Sale: Christie’s, London, 3rd February 2010, lot 494
Purchased at the above sale by the present owner

Exhibited

Paris, Gallery Malingue, Lobo, 1988, no. 29, illustrated in colour in the catalogue

Literature

Joseph-Émile Muller, Lobo, Catalogue raisonné de l'œuvre sculpté, Paris, 1985, no. 354, illustration of another version p. 156

Catalogue Note

The study of the female nude and its use as an expressionist form is the backbone of Lobo’s work; both in terms of his representation of the bond between mother and child and an expression of the elegant sensuality of the female body.

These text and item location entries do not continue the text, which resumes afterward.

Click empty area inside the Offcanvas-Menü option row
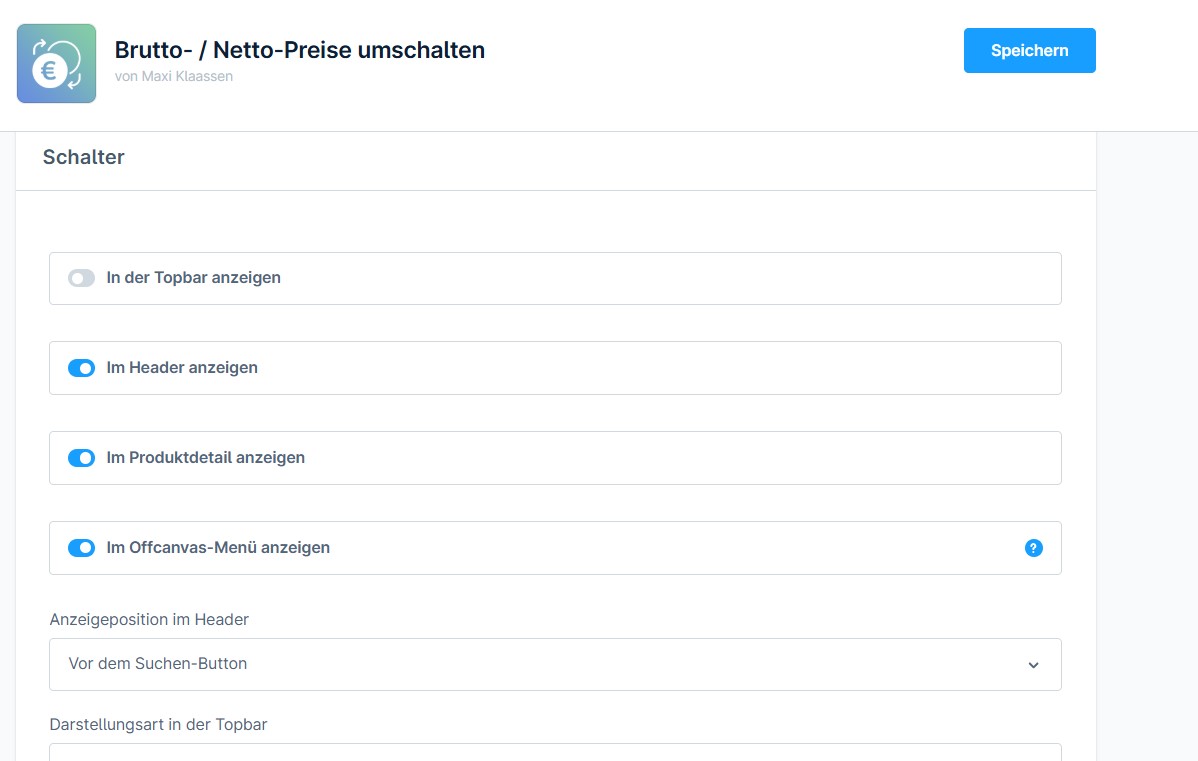Image resolution: width=1198 pixels, height=761 pixels. point(680,548)
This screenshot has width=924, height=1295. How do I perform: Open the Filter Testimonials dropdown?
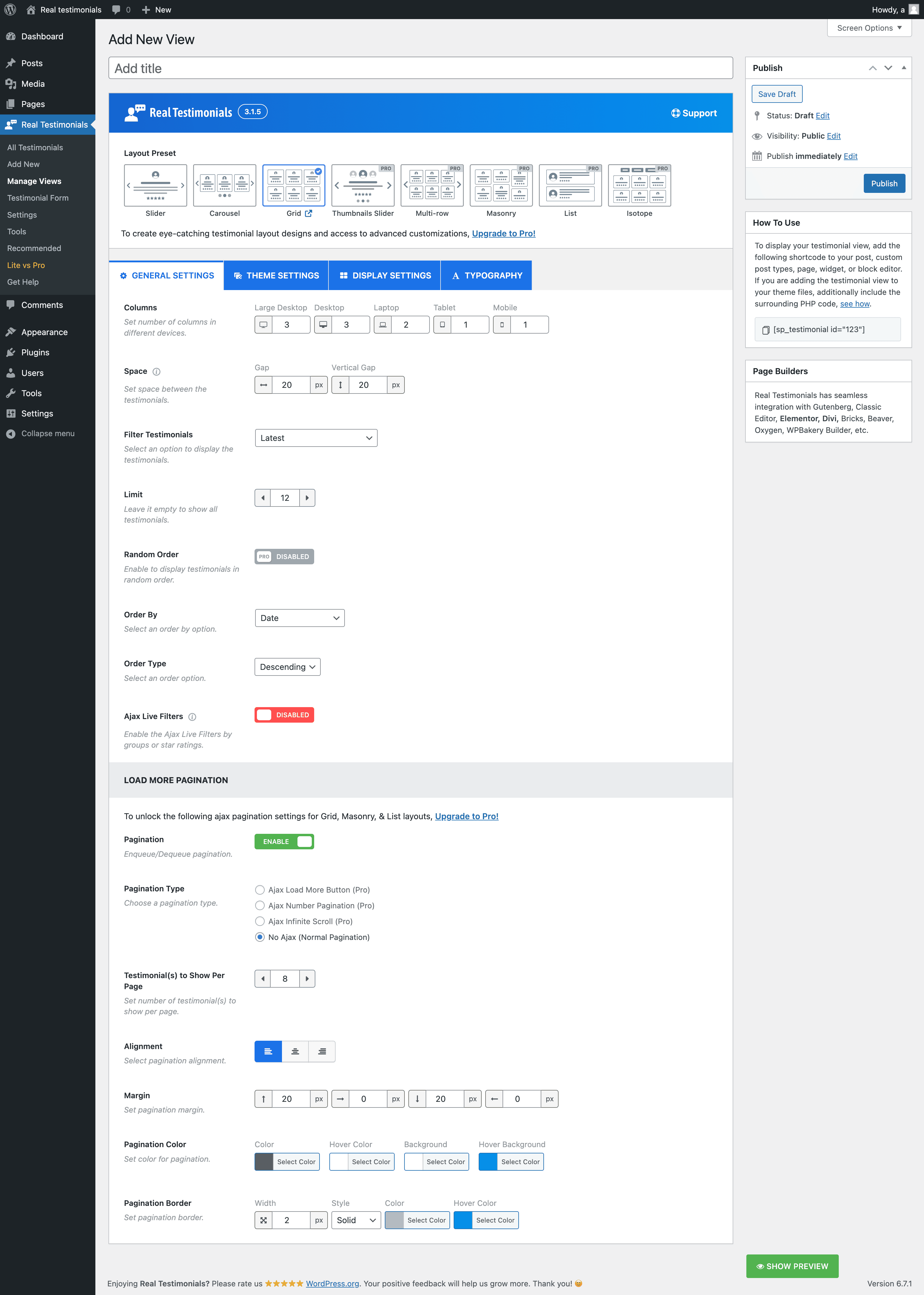[316, 438]
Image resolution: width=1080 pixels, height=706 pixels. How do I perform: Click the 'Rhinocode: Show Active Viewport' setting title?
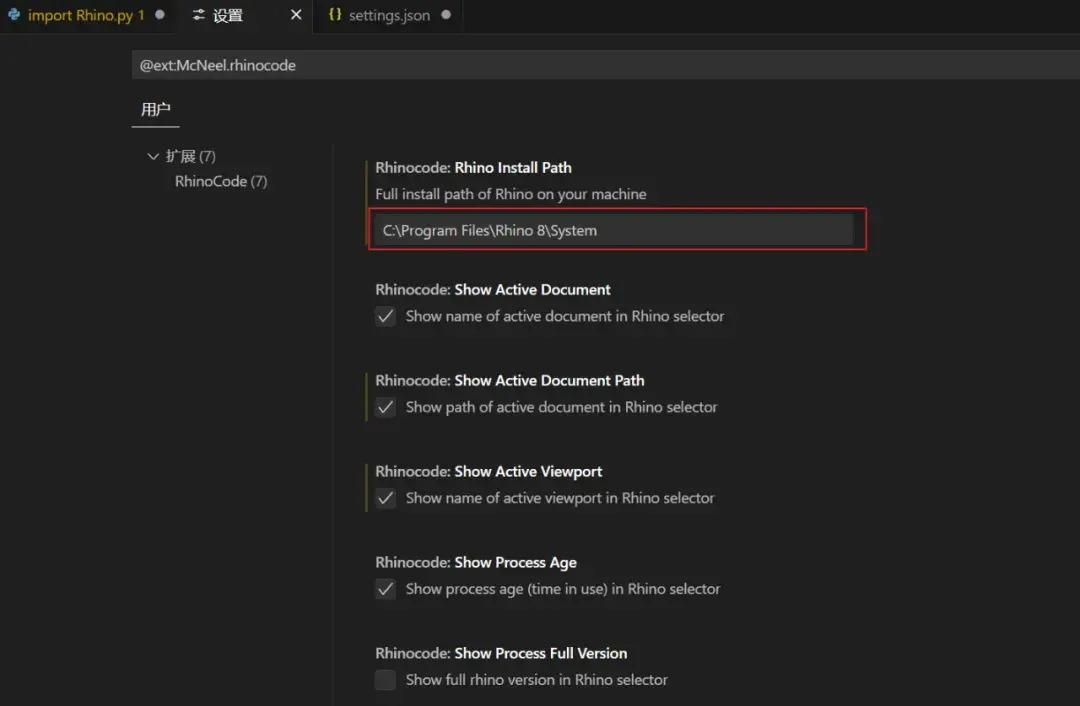[488, 471]
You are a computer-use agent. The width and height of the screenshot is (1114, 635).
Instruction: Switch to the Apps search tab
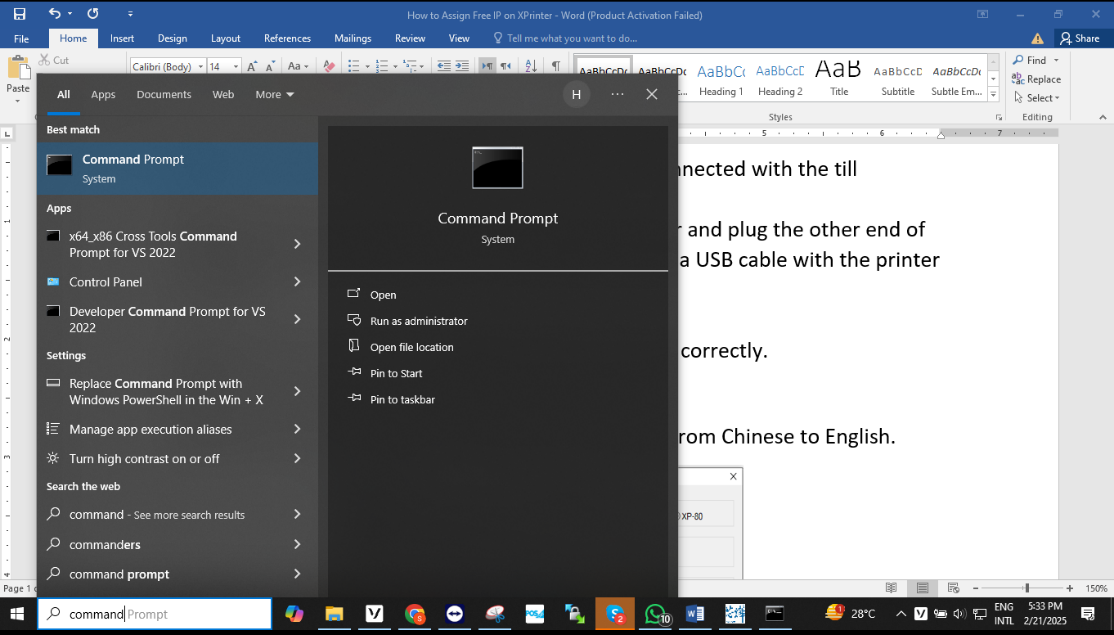[103, 95]
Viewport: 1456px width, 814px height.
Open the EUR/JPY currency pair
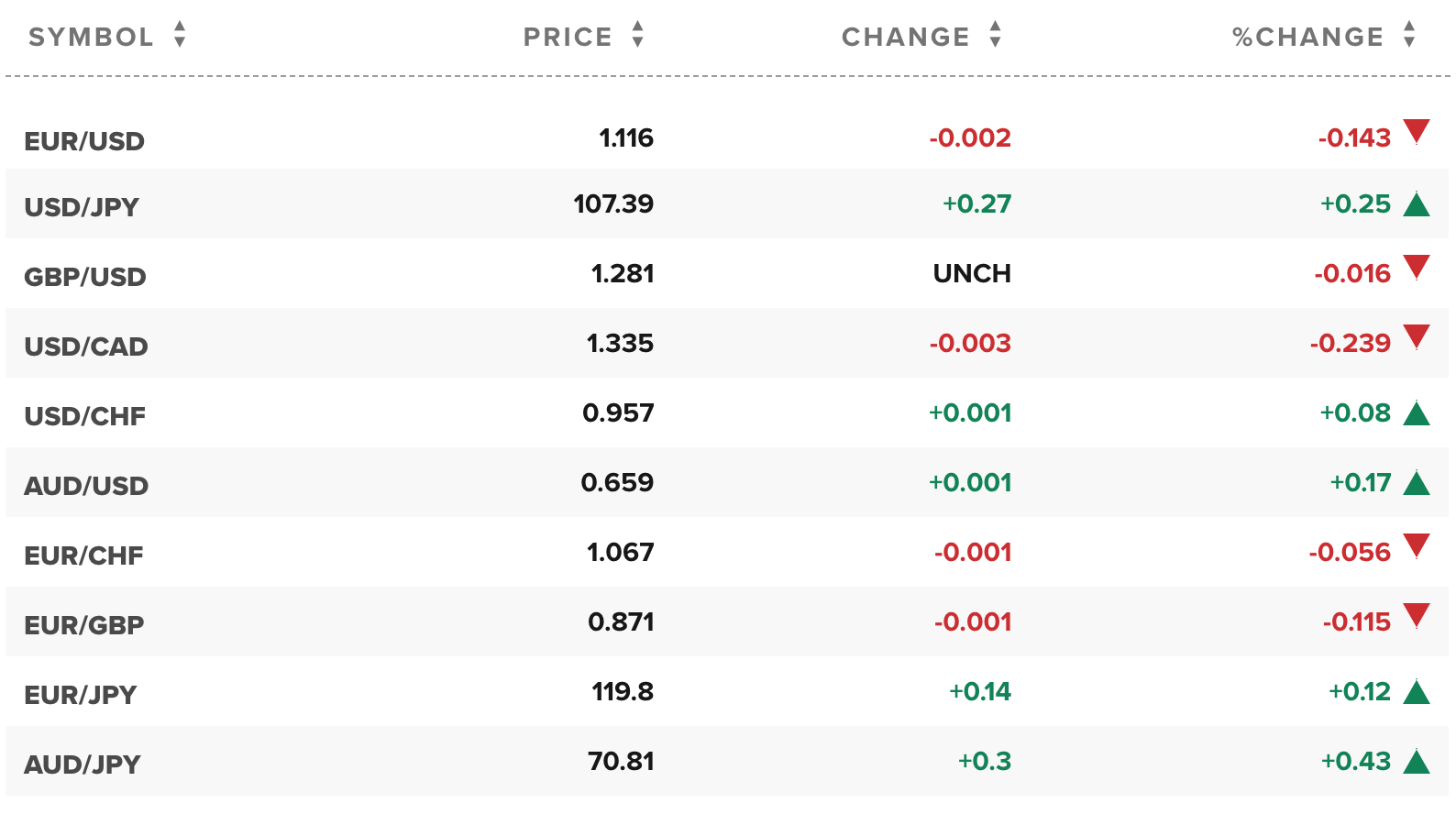tap(81, 695)
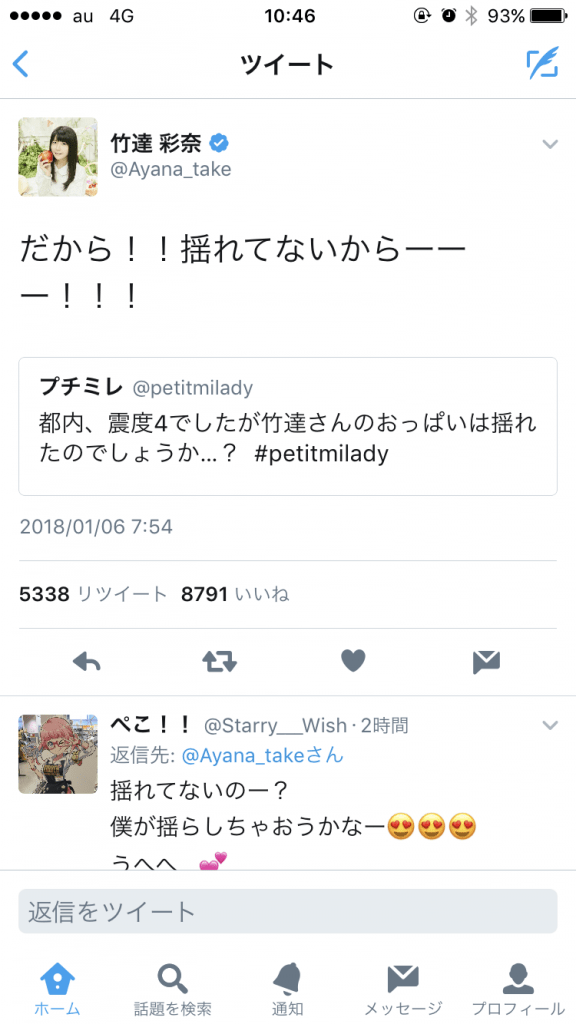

Born in 1910 Baltasar Lobo started life in a world on the verge of being torn apart and put back together. Aged twelve he was taken in as an apprentice to the sculptor Ramon Nuñez. His passion for the art form quickly grew and in 1927, having won a scholarship to the School of Fine Art, Lobo moved from his home, Zamora, to Madrid to study. It was here that he was introduced to the work of Miró, Picasso and Gargallo and began to develop his unique artistic style. It was also during this time that Lobo became involved in the CNT movement and began to work for the Republic. At the end of the civil war and the rise of Franco’s dictatorship Lobo and his wife Mercedes Guillen fled Spain to start a new life in the heart of liberal Europe – Paris.

Having moved to Montparnasse Lobo immediately immersed himself in the exciting artistic movements taking over the city. Becoming friends with Pablo Picasso, Jacques Lipschitz and Henri Laurens (for whom he worked as an assistant) Lobo was able to feed off of their creativity and cultivate his own style. The relationships that he made in his first few years in Paris stayed with him for life. He exhibited alongside the Ecole de Paris in 1945 at the Galerie Vendôme and was thereafter accepted by the group putting works in the touring exhibitions in Tokyo, Oslo, Prague, Caracas and London.

Much like his contemporaries Jean Arp, Constantin Brancusi and Joan Miró Lobo was experimenting with the contours and shape of the female nude as a means of exploring abstraction. Like the modernists Picasso and Malevich, who through their work made significant reference to archaic and primitive forms of art, Lobo experimented with early Iberian sculpture in his most abstract works. His first solo exhibition was held in 1960 where the critics praised his work, especially Two Dead Spaniards which commented on the ferocity and terror of the Spanish Civil War. This work along with a number of others can now be found in public spaces in Madrid.

The simplistic form of Pièce d’eau highlights every aspect of Lobo’s practice and artistic ideal. Through the dark green patina and perfectly curved surfaces one can see and feel the serenity of the female nude. By only acknowledging the anatomy of the figure through smooth curves Lobo is able reduce the figure to its most simplified and naïve components to convey exquisite balance, form and femininity.